Friday, April 16, 2010


The abbreviation alone is enough to confuse anyone.

This is a valiant attempt at answering some of the general questions regarding the LHC. Still, there are quite a few errors or inaccuracies. The two glaring ones are:

Q. What does the name Large Hadron Collider mean?

A. The LHC is "large'' because it's the biggest assemblage of scientific tools ever gathered in one place. It works with "hadrons'' — physicist jargon for protons and neutrons that make up the nucleus of an atom. It's a "collider'' because it smashes protons — tiny subatomic particles — together so that scientists can peer at their shattered innards.

Hadrons are not a physicist jargon for protons and neutrons. It is essentially anything made up of quarks, which means they could be baryons and mesons.

Q. Will the LHC help explain how quarks combined to create matter?

A. That's one of the major goals of the project. Scientists hope they will find in the debris of the collisions evidence of an as yet undiscovered subatomic particle called the "Higgs boson,'' named after a Scottish physicist who predicted such a particle in 1964. Like the gluon, bosons are particles that have no mass but carry a force. Scientists think the Higgs boson, if it exists, is the particle that allows energy to turn into mass. The theory is that Higgs bosons are spread throughout the universe, like flowers in a field. Particles acquire mass — in other words become matter — by interacting with the Higgs field. That's why physicist Leon Lederman called the Higgs the "God Particle'' in a 1993 book of that name.

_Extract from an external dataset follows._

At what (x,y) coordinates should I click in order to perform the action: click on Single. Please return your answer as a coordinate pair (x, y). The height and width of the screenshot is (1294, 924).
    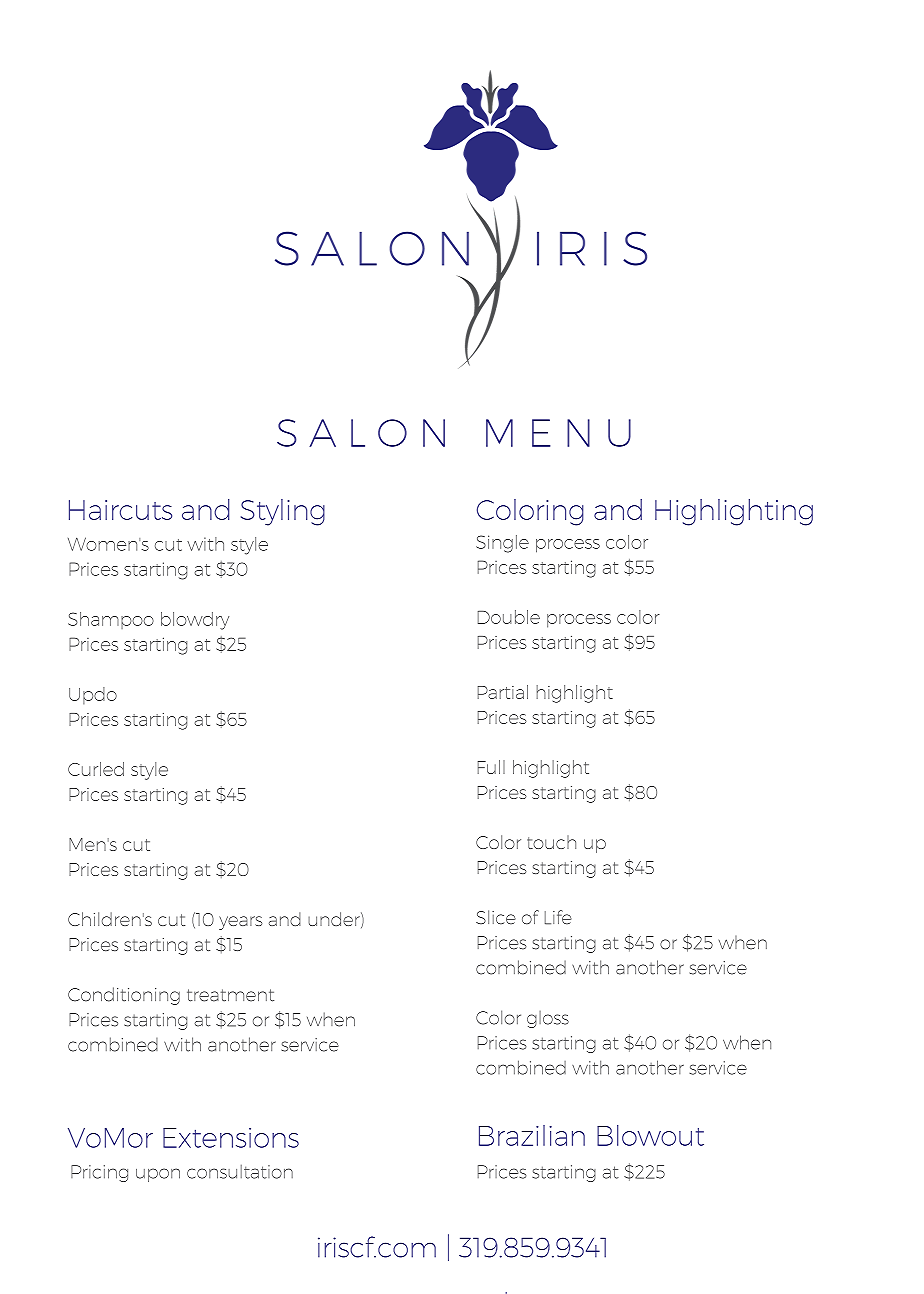
    Looking at the image, I should click on (502, 544).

Bosons are particles with integer quantum spin. That's it. It happens that all our "force-carrying particles" are also boson, but all bosons are not "force-carrying particles".

While these errors are not as horrible as the one we've seen previously, one again is left to wonder why they don't have a qualified physicist go over these things before they publish it. These errors are not something that is so highly specialized or so subtle. They are often something even an undergrad can spot from 10 miles away.